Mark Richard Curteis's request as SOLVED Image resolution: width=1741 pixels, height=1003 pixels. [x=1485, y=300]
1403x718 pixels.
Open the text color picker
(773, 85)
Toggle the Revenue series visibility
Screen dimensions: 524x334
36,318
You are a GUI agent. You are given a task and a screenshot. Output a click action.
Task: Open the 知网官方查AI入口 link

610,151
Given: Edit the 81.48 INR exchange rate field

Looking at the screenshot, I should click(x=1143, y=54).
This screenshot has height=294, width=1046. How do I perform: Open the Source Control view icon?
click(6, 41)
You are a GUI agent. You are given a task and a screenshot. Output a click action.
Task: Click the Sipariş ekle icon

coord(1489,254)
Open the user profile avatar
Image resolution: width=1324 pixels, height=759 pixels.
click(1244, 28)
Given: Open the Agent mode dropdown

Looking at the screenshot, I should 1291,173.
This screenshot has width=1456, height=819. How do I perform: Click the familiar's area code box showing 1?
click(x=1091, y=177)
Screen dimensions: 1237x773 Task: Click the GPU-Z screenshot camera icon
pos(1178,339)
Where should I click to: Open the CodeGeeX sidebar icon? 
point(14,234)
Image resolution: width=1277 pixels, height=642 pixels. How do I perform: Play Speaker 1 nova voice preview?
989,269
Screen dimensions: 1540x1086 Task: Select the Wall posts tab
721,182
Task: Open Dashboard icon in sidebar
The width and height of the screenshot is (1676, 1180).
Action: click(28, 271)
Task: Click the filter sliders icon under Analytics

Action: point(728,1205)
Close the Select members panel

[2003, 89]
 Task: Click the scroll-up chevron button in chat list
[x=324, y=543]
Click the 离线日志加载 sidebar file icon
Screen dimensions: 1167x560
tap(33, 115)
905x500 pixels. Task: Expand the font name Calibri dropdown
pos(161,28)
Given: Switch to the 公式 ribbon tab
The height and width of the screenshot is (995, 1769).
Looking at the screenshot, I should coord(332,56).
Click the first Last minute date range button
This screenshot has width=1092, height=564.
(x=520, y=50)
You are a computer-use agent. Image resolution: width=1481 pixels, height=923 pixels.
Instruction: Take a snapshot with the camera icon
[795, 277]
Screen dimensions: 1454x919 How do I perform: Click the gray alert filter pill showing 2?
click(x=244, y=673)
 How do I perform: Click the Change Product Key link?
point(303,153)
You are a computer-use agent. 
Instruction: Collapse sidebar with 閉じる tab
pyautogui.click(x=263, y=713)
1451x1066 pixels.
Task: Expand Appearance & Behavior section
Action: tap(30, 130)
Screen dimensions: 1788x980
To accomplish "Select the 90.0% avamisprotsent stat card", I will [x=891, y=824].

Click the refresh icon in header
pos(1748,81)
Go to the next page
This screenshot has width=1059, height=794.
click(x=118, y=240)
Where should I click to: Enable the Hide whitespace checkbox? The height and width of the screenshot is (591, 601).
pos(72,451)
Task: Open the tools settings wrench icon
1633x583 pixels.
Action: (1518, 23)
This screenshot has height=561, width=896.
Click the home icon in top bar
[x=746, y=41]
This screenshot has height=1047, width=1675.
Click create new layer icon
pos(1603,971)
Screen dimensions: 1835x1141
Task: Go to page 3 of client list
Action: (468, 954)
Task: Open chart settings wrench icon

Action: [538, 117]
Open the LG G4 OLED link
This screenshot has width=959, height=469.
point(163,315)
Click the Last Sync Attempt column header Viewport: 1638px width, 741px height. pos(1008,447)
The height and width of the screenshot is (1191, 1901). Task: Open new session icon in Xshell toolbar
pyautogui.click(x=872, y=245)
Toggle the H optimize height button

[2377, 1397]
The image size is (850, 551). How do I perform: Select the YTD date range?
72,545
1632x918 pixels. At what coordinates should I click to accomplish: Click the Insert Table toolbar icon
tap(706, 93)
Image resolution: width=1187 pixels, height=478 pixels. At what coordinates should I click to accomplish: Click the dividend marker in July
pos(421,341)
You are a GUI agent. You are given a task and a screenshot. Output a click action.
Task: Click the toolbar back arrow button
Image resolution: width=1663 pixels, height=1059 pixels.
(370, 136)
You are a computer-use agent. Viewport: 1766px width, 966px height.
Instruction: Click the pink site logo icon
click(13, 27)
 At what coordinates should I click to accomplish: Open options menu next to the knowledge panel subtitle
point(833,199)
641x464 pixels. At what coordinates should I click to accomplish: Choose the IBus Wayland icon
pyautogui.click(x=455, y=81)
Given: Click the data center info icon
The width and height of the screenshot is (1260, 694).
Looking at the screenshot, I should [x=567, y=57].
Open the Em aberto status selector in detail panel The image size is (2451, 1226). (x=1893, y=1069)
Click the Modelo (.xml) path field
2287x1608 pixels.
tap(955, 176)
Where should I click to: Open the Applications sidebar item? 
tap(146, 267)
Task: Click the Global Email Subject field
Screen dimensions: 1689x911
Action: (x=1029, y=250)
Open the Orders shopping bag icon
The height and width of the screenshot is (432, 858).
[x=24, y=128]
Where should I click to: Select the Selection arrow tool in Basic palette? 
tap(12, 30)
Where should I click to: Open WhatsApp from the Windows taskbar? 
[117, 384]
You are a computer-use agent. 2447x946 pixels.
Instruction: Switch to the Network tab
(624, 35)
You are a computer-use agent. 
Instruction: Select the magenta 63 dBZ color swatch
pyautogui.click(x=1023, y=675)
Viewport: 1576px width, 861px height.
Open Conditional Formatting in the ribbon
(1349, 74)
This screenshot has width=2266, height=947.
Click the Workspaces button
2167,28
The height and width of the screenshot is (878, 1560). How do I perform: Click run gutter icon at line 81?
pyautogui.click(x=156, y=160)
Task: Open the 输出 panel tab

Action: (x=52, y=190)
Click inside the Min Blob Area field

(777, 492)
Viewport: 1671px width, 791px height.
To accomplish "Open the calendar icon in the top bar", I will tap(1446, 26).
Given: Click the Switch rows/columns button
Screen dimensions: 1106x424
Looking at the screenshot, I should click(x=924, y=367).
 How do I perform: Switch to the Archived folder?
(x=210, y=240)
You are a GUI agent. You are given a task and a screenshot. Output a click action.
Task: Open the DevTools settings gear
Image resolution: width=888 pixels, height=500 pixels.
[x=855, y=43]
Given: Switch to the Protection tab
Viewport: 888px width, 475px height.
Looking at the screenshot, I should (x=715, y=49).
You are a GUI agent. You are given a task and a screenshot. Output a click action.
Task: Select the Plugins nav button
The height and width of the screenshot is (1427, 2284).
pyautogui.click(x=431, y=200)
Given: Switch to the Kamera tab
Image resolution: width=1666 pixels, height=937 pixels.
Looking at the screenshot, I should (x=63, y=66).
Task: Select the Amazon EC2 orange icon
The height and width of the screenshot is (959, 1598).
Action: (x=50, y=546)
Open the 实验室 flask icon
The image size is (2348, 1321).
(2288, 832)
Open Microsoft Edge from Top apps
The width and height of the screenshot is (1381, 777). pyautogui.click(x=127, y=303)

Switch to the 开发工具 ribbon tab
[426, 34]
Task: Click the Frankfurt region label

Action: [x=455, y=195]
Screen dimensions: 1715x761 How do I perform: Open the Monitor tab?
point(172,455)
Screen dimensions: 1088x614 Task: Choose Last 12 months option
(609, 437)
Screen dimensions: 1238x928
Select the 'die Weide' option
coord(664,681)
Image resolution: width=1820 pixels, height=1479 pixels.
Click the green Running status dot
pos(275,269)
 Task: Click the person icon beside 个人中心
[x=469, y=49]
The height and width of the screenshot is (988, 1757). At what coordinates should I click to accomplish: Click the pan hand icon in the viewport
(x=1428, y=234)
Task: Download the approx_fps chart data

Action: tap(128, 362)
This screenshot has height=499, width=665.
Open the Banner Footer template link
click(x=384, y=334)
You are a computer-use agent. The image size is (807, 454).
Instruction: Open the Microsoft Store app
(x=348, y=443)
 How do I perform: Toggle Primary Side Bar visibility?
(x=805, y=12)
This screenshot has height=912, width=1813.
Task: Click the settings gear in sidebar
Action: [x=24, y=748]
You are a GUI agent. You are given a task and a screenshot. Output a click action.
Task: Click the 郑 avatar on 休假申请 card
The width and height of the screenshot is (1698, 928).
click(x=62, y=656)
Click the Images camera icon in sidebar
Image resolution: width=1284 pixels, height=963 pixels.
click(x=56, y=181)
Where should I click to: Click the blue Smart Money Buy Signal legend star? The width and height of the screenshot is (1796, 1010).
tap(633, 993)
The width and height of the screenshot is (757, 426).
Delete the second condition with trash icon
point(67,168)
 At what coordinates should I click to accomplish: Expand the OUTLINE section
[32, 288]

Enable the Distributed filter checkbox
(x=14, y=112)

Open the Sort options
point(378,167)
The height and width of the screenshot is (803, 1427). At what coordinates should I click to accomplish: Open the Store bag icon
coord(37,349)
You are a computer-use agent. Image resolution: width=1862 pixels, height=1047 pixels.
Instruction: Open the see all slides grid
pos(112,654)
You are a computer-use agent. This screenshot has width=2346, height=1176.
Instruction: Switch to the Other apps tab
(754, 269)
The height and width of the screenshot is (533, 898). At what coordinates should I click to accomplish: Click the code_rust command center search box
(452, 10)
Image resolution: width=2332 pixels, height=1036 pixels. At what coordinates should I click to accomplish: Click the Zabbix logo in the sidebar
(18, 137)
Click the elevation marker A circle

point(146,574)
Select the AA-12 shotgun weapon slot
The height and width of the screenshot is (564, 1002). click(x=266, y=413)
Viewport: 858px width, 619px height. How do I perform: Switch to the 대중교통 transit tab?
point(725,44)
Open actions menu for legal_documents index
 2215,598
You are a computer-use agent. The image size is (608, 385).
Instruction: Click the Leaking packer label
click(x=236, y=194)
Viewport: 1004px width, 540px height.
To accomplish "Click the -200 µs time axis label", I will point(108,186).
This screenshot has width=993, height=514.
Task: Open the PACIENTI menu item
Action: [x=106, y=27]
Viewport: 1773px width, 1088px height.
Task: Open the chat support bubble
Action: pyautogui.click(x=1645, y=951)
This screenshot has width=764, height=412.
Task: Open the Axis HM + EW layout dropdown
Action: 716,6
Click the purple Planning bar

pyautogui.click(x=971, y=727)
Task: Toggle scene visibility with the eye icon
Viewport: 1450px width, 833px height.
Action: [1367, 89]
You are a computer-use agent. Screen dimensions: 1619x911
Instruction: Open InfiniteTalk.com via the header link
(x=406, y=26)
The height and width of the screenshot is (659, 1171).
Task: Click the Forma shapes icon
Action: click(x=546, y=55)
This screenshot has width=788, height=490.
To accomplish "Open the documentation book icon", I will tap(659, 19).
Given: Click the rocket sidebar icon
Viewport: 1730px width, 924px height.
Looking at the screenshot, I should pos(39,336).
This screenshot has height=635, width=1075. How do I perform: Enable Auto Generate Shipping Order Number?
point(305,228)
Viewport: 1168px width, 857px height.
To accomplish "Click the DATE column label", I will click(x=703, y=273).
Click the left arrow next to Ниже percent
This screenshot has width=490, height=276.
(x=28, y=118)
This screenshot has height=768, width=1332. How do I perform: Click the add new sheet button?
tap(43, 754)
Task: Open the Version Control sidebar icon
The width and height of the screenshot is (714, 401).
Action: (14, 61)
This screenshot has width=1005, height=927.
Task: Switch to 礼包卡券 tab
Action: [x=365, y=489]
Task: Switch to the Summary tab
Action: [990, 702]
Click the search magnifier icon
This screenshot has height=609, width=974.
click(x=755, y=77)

■ **Task requirements**
Go to the line with "Select the AA-12 shotgun weapon slot" in the entries above and repeat every line from there through the line with "You are a computer-use agent. Screen", exactly and with no other text.

■ **Result**
Select the AA-12 shotgun weapon slot
The height and width of the screenshot is (564, 1002). click(x=266, y=413)
Viewport: 858px width, 619px height. How do I perform: Switch to the 대중교통 transit tab?
point(725,44)
Open actions menu for legal_documents index
 2215,598
You are a computer-use agent. The image size is (608, 385).
Instruction: Click the Leaking packer label
click(x=236, y=194)
Viewport: 1004px width, 540px height.
To accomplish "Click the -200 µs time axis label", I will point(108,186).
This screenshot has width=993, height=514.
Task: Open the PACIENTI menu item
Action: [x=106, y=27]
Viewport: 1773px width, 1088px height.
Task: Open the chat support bubble
Action: pyautogui.click(x=1645, y=951)
This screenshot has width=764, height=412.
Task: Open the Axis HM + EW layout dropdown
Action: 716,6
Click the purple Planning bar

pyautogui.click(x=971, y=727)
Task: Toggle scene visibility with the eye icon
Viewport: 1450px width, 833px height.
Action: [1367, 89]
You are a computer-use agent. Screen dimensions: 1619x911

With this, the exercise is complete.